• [Problem description]:
A faithful copy of all the data below, please; leave no line out.

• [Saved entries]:
------------------------------------------------------------

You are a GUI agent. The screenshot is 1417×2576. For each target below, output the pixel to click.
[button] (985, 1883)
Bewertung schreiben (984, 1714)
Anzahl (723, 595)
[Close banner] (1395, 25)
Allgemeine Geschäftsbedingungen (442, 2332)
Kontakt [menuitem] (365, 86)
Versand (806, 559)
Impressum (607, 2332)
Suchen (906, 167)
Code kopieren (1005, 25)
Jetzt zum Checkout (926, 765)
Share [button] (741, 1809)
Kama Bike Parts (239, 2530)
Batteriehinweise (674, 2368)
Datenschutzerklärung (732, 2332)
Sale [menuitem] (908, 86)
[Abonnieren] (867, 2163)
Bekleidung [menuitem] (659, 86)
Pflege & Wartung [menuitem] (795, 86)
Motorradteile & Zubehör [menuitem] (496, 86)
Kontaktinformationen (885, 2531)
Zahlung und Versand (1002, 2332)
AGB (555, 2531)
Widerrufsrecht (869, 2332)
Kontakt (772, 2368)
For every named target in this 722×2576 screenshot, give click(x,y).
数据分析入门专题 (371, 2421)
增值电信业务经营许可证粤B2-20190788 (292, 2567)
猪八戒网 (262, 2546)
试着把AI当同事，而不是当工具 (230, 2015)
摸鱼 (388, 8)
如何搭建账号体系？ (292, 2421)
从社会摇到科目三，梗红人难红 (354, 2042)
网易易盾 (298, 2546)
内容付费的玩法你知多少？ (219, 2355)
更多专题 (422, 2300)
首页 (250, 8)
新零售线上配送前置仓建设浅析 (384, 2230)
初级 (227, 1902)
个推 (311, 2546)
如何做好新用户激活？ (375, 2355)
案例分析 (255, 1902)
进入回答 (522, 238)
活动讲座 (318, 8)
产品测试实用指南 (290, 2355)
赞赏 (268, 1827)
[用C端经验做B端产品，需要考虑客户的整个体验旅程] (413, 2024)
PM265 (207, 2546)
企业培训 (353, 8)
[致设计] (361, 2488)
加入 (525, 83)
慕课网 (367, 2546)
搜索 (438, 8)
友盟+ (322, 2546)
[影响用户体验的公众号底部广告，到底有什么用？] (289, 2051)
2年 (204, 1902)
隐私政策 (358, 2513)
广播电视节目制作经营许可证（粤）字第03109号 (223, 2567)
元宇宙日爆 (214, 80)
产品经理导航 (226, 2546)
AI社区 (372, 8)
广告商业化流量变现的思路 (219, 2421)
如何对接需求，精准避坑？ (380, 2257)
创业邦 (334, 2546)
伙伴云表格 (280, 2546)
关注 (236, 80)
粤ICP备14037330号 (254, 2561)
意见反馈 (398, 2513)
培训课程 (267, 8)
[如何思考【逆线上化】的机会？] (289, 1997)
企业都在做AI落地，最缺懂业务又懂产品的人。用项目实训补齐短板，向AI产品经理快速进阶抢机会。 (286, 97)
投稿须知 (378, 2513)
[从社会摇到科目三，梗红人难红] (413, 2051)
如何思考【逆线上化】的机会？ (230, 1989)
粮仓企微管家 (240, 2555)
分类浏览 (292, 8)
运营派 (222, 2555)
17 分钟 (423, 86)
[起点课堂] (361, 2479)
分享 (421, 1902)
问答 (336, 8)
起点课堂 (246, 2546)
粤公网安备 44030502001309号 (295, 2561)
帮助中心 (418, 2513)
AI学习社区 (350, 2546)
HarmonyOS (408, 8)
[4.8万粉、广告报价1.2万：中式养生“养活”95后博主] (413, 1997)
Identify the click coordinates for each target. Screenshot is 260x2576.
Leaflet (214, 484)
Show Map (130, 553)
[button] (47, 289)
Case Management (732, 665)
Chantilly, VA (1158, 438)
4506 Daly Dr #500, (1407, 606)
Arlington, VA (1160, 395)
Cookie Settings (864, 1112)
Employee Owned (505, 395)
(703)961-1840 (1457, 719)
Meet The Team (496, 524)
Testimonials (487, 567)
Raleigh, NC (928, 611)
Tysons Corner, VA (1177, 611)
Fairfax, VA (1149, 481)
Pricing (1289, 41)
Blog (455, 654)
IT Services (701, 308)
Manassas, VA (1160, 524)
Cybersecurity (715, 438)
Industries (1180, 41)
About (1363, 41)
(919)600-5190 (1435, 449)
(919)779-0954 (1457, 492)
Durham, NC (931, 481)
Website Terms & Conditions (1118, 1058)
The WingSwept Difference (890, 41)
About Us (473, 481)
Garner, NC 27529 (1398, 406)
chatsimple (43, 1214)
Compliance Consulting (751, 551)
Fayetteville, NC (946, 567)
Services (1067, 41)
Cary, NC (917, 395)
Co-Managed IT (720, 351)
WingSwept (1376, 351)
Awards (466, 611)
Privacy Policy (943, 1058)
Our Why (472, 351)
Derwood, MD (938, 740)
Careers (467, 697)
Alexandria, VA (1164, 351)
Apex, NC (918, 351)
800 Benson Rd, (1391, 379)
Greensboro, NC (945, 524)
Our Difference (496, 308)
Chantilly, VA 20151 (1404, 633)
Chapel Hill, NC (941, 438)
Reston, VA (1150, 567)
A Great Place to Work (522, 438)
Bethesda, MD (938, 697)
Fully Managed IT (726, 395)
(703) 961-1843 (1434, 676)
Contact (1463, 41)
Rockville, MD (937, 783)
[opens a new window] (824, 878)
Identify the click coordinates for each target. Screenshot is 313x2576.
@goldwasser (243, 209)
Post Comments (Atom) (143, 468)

------------------------------------------------------------

• [Answer space]:
You are a GUI agent. The screenshot is 1417×2576. For each target below, output the pixel to click.
[button] (985, 1883)
Bewertung schreiben (984, 1714)
Anzahl (723, 595)
[Close banner] (1395, 25)
Allgemeine Geschäftsbedingungen (442, 2332)
Kontakt [menuitem] (365, 86)
Versand (806, 559)
Impressum (607, 2332)
Suchen (906, 167)
Code kopieren (1005, 25)
Jetzt zum Checkout (926, 765)
Share [button] (741, 1809)
Kama Bike Parts (239, 2530)
Batteriehinweise (674, 2368)
Datenschutzerklärung (732, 2332)
Sale [menuitem] (908, 86)
[Abonnieren] (867, 2163)
Bekleidung [menuitem] (659, 86)
Pflege & Wartung [menuitem] (795, 86)
Motorradteile & Zubehör [menuitem] (496, 86)
Kontaktinformationen (885, 2531)
Zahlung und Versand (1002, 2332)
AGB (555, 2531)
Widerrufsrecht (869, 2332)
Kontakt (772, 2368)
For every named target in this 722×2576 screenshot, give click(x,y).
数据分析入门专题 (371, 2421)
增值电信业务经营许可证粤B2-20190788 (292, 2567)
猪八戒网 (262, 2546)
试着把AI当同事，而不是当工具 (230, 2015)
摸鱼 (388, 8)
如何搭建账号体系？ (292, 2421)
从社会摇到科目三，梗红人难红 (354, 2042)
网易易盾 (298, 2546)
内容付费的玩法你知多少？ (219, 2355)
更多专题 (422, 2300)
首页 (250, 8)
新零售线上配送前置仓建设浅析 (384, 2230)
初级 (227, 1902)
个推 (311, 2546)
如何做好新用户激活？ (375, 2355)
案例分析 (255, 1902)
进入回答 (522, 238)
活动讲座 (318, 8)
产品测试实用指南 (290, 2355)
赞赏 (268, 1827)
[用C端经验做B端产品，需要考虑客户的整个体验旅程] (413, 2024)
PM265 (207, 2546)
企业培训 (353, 8)
[致设计] (361, 2488)
加入 (525, 83)
慕课网 (367, 2546)
搜索 (438, 8)
友盟+ (322, 2546)
[影响用户体验的公众号底部广告，到底有什么用？] (289, 2051)
2年 (204, 1902)
隐私政策 (358, 2513)
广播电视节目制作经营许可证（粤）字第03109号 (223, 2567)
元宇宙日爆 (214, 80)
产品经理导航 (226, 2546)
AI社区 (372, 8)
广告商业化流量变现的思路 (219, 2421)
如何对接需求，精准避坑？ (380, 2257)
创业邦 (334, 2546)
伙伴云表格 (280, 2546)
关注 (236, 80)
粤ICP备14037330号 (254, 2561)
意见反馈 (398, 2513)
培训课程 (267, 8)
[如何思考【逆线上化】的机会？] (289, 1997)
企业都在做AI落地，最缺懂业务又懂产品的人。用项目实训补齐短板，向AI产品经理快速进阶抢机会。 (286, 97)
投稿须知 (378, 2513)
[从社会摇到科目三，梗红人难红] (413, 2051)
如何思考【逆线上化】的机会？ (230, 1989)
粮仓企微管家 (240, 2555)
分类浏览 (292, 8)
运营派 (222, 2555)
17 分钟 (423, 86)
[起点课堂] (361, 2479)
分享 (421, 1902)
问答 (336, 8)
起点课堂 (246, 2546)
粤公网安备 44030502001309号 (295, 2561)
帮助中心 (418, 2513)
AI学习社区 (350, 2546)
HarmonyOS (408, 8)
[4.8万粉、广告报价1.2万：中式养生“养活”95后博主] (413, 1997)
Identify the click coordinates for each target. Screenshot is 260x2576.
Leaflet (214, 484)
Show Map (130, 553)
[button] (47, 289)
Case Management (732, 665)
Chantilly, VA (1158, 438)
4506 Daly Dr #500, (1407, 606)
Arlington, VA (1160, 395)
Cookie Settings (864, 1112)
Employee Owned (505, 395)
(703)961-1840 (1457, 719)
Meet The Team (496, 524)
Testimonials (487, 567)
Raleigh, NC (928, 611)
Tysons Corner, VA (1177, 611)
Fairfax, VA (1149, 481)
Pricing (1289, 41)
Blog (455, 654)
IT Services (701, 308)
Manassas, VA (1160, 524)
Cybersecurity (715, 438)
Industries (1180, 41)
About (1363, 41)
(919)600-5190 (1435, 449)
(919)779-0954 (1457, 492)
Durham, NC (931, 481)
Website Terms & Conditions (1118, 1058)
The WingSwept Difference (890, 41)
About Us (473, 481)
Garner, NC 27529 (1398, 406)
chatsimple (43, 1214)
Compliance Consulting (751, 551)
Fayetteville, NC (946, 567)
Services (1067, 41)
Cary, NC (917, 395)
Co-Managed IT (720, 351)
WingSwept (1376, 351)
Awards (466, 611)
Privacy Policy (943, 1058)
Our Why (472, 351)
Derwood, MD (938, 740)
Careers (467, 697)
Alexandria, VA (1164, 351)
Apex, NC (918, 351)
800 Benson Rd, (1391, 379)
Greensboro, NC (945, 524)
Our Difference (496, 308)
Chantilly, VA 20151 (1404, 633)
Chapel Hill, NC (941, 438)
Reston, VA (1150, 567)
A Great Place to Work (522, 438)
Bethesda, MD (938, 697)
Fully Managed IT (726, 395)
(703) 961-1843 (1434, 676)
Contact (1463, 41)
Rockville, MD (937, 783)
[opens a new window] (824, 878)
Identify the click coordinates for each target. Screenshot is 313x2576.
@goldwasser (243, 209)
Post Comments (Atom) (143, 468)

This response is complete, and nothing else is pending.